On This, the Eve of New Year’s Eve


Ernie’s just unlocked King K. Rool in Super Smash Bros. Ultimate when Jan finishes downloading.

“What’s up?” he asks, and joins us on the floor of Theo’s bedroom, where we, the Runt Squad (now in its entirety), have assembled around Ernie’s continental mass in what one might refer to as an impromptu pile or huddle.

Theo hands Jan a Joy-Con. “Nothing. You?”


“Hi, Jan,” I say, waving.

“Hi, Eva,” Jan says, waving back.

“Enough chatter,” Ernie grunts. “Pick your character, Pixels.”

Jan chooses Cloud.

The next match begins, conversation giving way to the subtle symphony of us working our Joy-Cons.


“I hate when people say that,” Beta murmurs after a while.

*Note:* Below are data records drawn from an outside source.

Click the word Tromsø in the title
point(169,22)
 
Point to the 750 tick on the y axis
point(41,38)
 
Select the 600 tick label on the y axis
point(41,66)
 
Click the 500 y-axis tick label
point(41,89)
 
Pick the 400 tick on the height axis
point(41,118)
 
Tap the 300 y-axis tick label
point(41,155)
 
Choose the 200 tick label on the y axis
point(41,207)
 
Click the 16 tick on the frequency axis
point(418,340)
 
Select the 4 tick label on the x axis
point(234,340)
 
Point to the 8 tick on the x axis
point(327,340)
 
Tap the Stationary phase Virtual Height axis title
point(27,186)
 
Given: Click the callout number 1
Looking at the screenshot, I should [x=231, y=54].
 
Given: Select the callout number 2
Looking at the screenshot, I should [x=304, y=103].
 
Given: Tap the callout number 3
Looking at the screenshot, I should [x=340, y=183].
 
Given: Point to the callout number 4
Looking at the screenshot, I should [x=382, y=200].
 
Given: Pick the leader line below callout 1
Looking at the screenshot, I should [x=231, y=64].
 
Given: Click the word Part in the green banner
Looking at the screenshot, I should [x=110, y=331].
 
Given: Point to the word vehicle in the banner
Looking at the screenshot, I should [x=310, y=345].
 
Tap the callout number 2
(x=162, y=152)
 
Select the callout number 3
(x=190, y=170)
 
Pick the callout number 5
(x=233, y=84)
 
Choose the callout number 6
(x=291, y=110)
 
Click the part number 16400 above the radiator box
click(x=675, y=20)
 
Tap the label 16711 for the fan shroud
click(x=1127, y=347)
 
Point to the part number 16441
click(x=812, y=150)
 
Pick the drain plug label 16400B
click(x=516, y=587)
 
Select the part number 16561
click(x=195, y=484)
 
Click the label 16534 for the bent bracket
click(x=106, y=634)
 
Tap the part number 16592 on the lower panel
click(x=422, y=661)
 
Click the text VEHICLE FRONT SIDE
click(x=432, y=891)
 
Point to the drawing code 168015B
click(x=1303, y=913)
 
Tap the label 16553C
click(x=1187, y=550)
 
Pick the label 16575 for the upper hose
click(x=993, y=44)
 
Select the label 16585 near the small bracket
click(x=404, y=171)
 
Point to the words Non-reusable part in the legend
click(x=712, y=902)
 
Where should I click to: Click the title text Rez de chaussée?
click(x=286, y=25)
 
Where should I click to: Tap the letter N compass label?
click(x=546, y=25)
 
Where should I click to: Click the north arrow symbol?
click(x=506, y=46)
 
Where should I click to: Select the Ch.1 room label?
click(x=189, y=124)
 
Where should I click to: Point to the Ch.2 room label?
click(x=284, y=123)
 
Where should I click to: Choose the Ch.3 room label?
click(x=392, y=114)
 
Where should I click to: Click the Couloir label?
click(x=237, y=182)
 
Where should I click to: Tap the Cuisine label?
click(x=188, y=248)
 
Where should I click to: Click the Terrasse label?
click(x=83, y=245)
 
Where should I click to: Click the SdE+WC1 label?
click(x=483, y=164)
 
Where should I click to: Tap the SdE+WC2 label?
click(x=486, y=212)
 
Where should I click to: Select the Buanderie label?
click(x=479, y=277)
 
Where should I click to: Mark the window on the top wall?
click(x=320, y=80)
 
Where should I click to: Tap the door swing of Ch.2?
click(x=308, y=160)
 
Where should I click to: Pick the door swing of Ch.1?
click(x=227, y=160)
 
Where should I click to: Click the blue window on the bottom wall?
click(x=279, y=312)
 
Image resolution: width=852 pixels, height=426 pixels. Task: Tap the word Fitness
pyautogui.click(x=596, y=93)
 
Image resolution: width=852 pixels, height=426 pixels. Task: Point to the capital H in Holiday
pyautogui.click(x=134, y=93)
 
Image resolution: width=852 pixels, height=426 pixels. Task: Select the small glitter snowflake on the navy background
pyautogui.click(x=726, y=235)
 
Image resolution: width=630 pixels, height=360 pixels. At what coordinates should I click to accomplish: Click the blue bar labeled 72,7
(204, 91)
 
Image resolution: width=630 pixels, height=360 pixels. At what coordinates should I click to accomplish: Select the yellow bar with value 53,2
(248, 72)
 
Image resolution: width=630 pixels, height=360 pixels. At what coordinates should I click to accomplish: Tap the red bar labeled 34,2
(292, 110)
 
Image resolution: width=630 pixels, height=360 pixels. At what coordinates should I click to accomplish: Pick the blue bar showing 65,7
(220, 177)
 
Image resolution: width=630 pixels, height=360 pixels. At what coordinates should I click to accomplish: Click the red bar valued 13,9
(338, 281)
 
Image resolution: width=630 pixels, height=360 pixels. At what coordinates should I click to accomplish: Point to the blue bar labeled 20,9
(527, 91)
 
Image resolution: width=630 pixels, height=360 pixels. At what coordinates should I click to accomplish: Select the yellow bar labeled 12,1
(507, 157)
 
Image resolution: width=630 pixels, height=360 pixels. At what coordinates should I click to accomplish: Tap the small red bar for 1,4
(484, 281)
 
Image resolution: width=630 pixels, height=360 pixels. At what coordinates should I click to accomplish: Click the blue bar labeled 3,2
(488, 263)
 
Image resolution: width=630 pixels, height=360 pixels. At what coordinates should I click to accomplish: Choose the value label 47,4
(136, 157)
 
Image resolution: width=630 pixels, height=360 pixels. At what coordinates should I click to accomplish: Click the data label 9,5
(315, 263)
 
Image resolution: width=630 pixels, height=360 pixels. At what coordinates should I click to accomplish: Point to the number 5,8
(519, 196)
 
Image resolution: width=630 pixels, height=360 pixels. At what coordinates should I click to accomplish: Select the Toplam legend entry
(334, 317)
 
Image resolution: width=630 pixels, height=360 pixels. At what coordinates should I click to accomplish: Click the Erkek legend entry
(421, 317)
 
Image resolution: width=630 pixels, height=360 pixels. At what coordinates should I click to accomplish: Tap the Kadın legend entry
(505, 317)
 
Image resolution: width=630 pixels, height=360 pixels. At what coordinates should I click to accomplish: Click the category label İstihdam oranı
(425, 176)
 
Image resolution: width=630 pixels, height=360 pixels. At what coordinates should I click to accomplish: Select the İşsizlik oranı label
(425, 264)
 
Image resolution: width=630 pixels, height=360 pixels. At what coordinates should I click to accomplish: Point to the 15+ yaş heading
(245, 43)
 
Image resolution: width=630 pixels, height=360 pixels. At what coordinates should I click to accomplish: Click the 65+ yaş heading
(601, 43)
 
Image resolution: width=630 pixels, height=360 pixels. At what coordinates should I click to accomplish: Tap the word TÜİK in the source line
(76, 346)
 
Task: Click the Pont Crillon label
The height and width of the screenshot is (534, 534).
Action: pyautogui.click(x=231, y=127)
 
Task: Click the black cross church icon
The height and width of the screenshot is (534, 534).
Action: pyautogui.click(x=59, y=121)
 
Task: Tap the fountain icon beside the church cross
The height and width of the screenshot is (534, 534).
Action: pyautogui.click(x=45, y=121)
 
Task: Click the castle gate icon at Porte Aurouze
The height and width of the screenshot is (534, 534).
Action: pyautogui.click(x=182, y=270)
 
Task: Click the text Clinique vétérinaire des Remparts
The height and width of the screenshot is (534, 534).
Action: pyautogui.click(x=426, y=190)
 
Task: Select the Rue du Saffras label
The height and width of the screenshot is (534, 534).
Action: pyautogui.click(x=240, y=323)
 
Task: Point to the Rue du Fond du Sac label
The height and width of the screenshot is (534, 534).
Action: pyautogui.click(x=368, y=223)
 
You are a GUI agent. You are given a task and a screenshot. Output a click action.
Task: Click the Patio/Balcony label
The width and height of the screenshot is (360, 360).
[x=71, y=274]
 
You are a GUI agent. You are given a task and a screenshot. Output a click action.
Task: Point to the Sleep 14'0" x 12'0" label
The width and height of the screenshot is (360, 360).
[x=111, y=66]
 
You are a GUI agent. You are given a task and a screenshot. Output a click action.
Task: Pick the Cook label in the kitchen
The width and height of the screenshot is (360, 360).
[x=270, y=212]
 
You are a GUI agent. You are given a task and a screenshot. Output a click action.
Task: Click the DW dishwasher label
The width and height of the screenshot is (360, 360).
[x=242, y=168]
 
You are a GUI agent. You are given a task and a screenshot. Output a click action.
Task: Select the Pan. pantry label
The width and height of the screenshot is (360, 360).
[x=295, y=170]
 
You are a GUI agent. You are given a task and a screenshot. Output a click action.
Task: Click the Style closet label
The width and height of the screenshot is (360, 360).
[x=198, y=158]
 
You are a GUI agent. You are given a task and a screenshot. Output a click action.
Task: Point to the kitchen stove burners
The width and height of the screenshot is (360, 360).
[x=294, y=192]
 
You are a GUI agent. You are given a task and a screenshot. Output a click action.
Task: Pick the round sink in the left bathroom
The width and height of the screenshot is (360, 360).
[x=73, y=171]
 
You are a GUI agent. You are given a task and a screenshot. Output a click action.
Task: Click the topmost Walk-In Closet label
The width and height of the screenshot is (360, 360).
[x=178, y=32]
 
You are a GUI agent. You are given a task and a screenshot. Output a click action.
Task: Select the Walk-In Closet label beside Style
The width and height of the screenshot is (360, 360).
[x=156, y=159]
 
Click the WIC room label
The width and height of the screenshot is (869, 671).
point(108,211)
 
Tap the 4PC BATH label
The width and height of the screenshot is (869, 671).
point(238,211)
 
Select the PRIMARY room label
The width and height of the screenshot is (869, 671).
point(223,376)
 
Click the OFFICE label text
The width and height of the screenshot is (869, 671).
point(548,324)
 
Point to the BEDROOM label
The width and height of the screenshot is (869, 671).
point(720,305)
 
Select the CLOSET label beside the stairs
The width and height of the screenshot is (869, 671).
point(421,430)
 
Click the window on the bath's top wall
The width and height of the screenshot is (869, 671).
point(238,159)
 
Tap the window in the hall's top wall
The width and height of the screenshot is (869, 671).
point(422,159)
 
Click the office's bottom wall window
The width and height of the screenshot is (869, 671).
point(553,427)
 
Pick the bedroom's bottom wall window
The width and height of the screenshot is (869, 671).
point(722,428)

Mini, his mitts ineffectively handling his Joy-Con, asks, “Say what?”


“Right?” I agree.


Something’s always up. It’s never nothing.”

Theo nods. “True.”


“Even if you’re not doing anything specific or going anywhere in particular, you’re always doing something. Breathing, for example.”




“Listening,” Jan offers.


“Feeling,” I say.


“Compiling,” Theo adds.


“Farting.” Ernie rips a big one.

The huddle fractures, separates—all but Beta, who’s either stupider or braver than everyone else, I’m not sure.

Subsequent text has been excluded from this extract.